Abstract
An important issue associated with the release of statistical data,
is the possibility of disclosing individual information about respondents.
Statistical disclosure control (SDC), is the discipline that deals
with methods of producing statistical data that are safe enough
to be released while retaining its analytical value and also methods
of assessing the disclosure risks. This thesis deals with both aspects.
In the first paper, a method for limiting disclosure risks in microdata
(individual data) is described. The method is a variant of so-called
data-swapping and is intended to be applied to quantitative data
and is based on the rank structure of the original data. Theoretical
results and simulation studies indicate that the method performs
at least reasonably well when applied to bivariate normal data.
An important measure of identification risk associated with the
release of microdata or large complex tables is proportion of population
units that can be uniquely identified by a set of matchable attributes.
In the second paper a model based on the Poisson-inverse Gaussian
distribution is proposed as a possible approach within this context.
Disclosure risk measures are discussed and derived under the proposed
model as are various methods of estimation.
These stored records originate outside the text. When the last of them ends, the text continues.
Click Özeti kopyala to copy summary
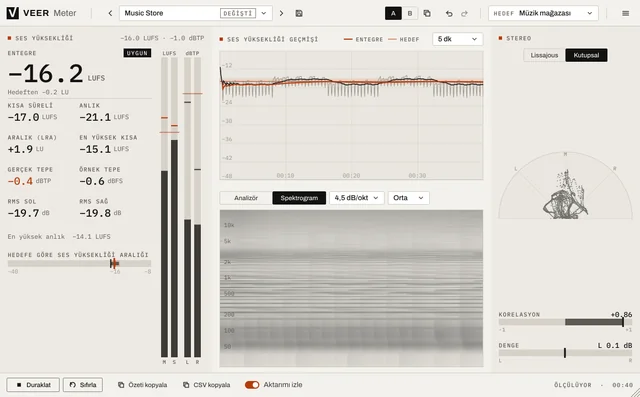coord(142,385)
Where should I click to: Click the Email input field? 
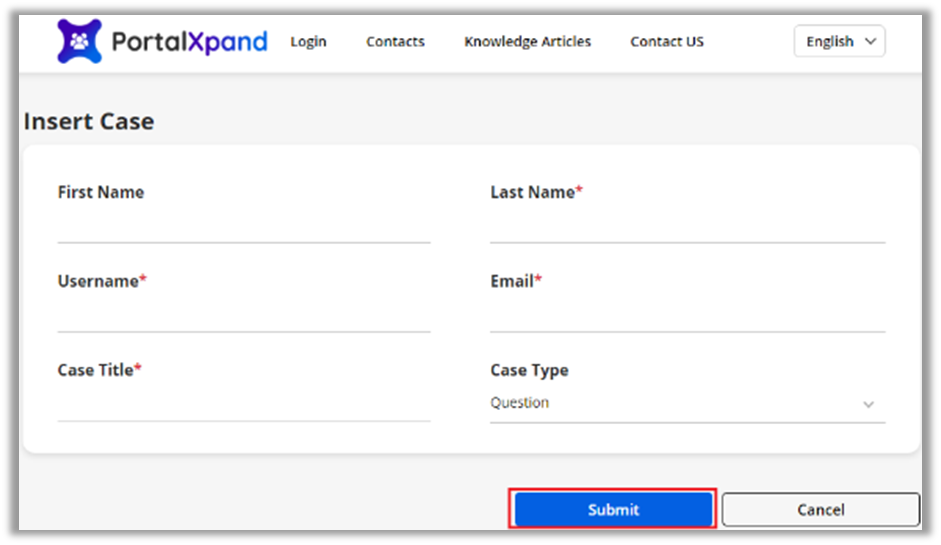click(x=687, y=315)
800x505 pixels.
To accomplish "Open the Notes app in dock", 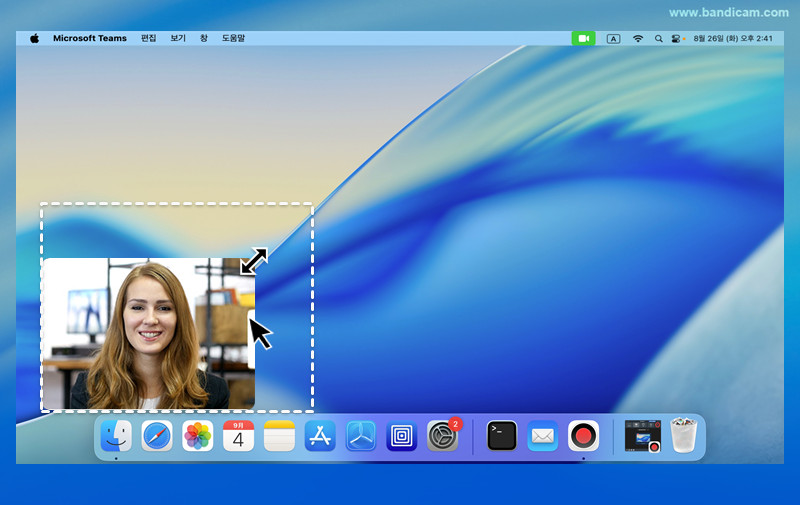I will point(279,436).
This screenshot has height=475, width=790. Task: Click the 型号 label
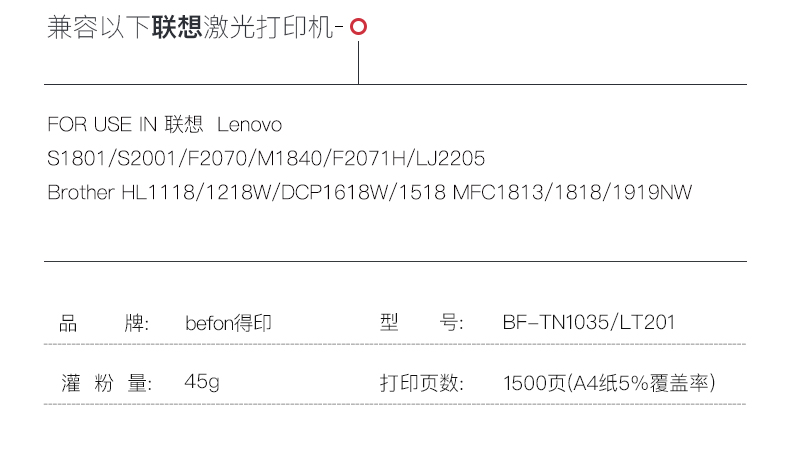422,323

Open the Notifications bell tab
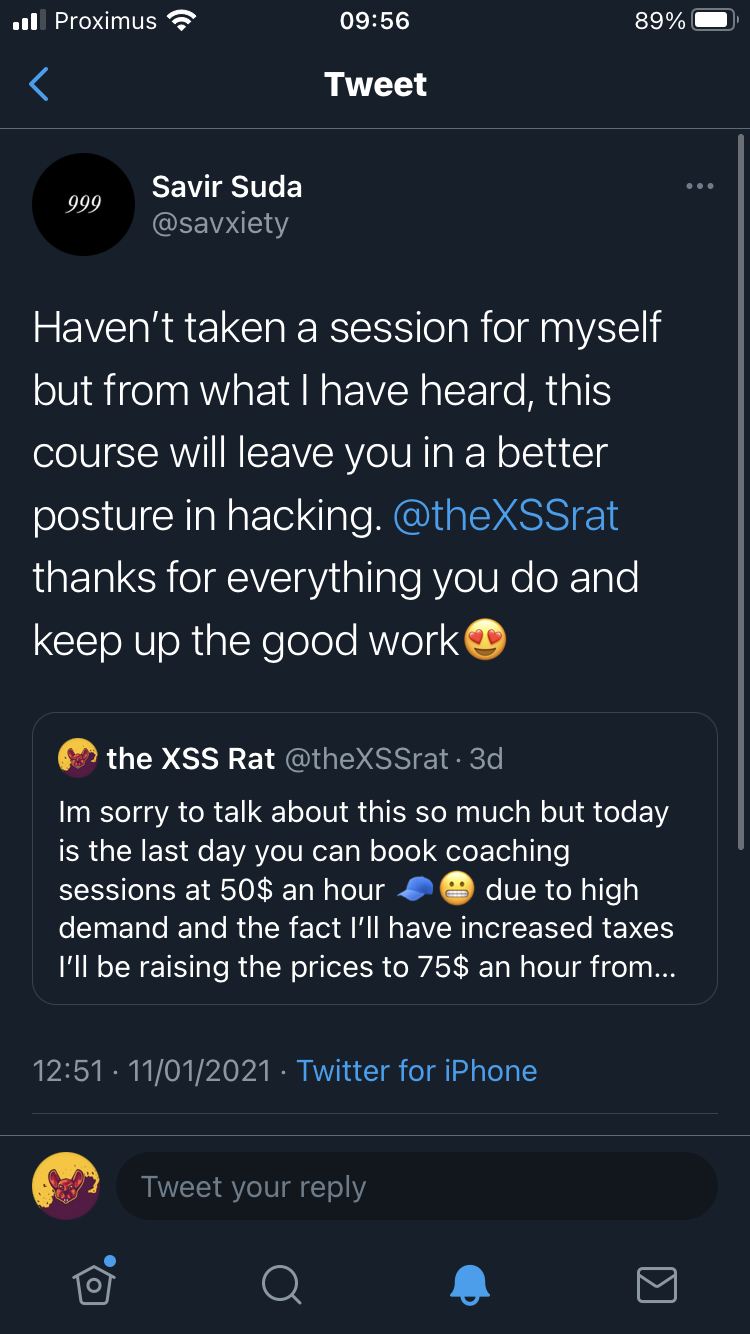coord(469,1284)
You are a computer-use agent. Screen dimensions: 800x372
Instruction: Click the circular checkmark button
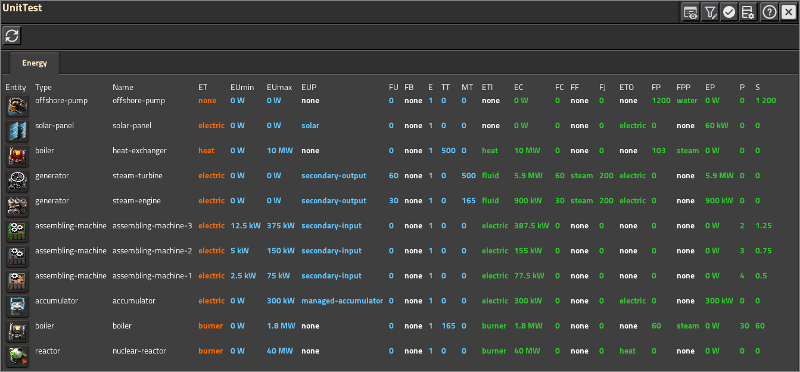point(729,13)
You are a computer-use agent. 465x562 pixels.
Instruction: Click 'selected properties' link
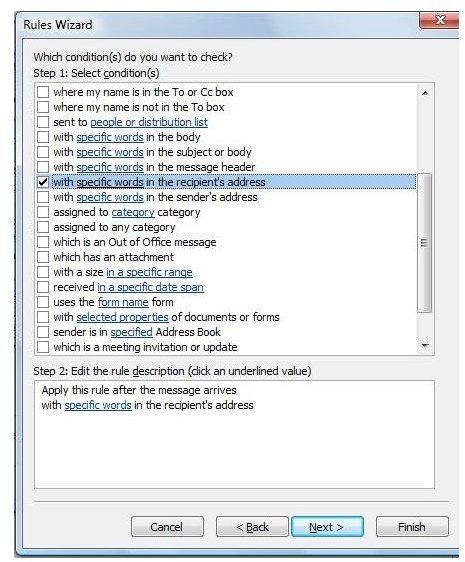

The results indicate
that the model may be a useful and analytically tractable alternative
to other models.
The third paper reports the results of an empirical comparison between
different methods of assessing file-level disclosure risk as measured
by the estimated number of unique population units amongst unique
records and the number of unique units in the population. The results
indicate that no one model or method performs uniformly best and
that performance varies greatly between different types of data.
The fourth and last paper presents a method for assessing a per-record
measure of disclosure risk based on a Poisson-inverse Gaussian regression
model. Per-record measures may be used to identify sensitive (atypical)
records in a file which can be modified separately using SDC techniques
prior to the release. The method builds on loglinear modeling and
is exemplified using both sample and population level information.
The results indicate that the model provides a tractable alternative
to the Poisson-lognormal model and that using population level information
sharpens the measure.
-------------------------------------------------
|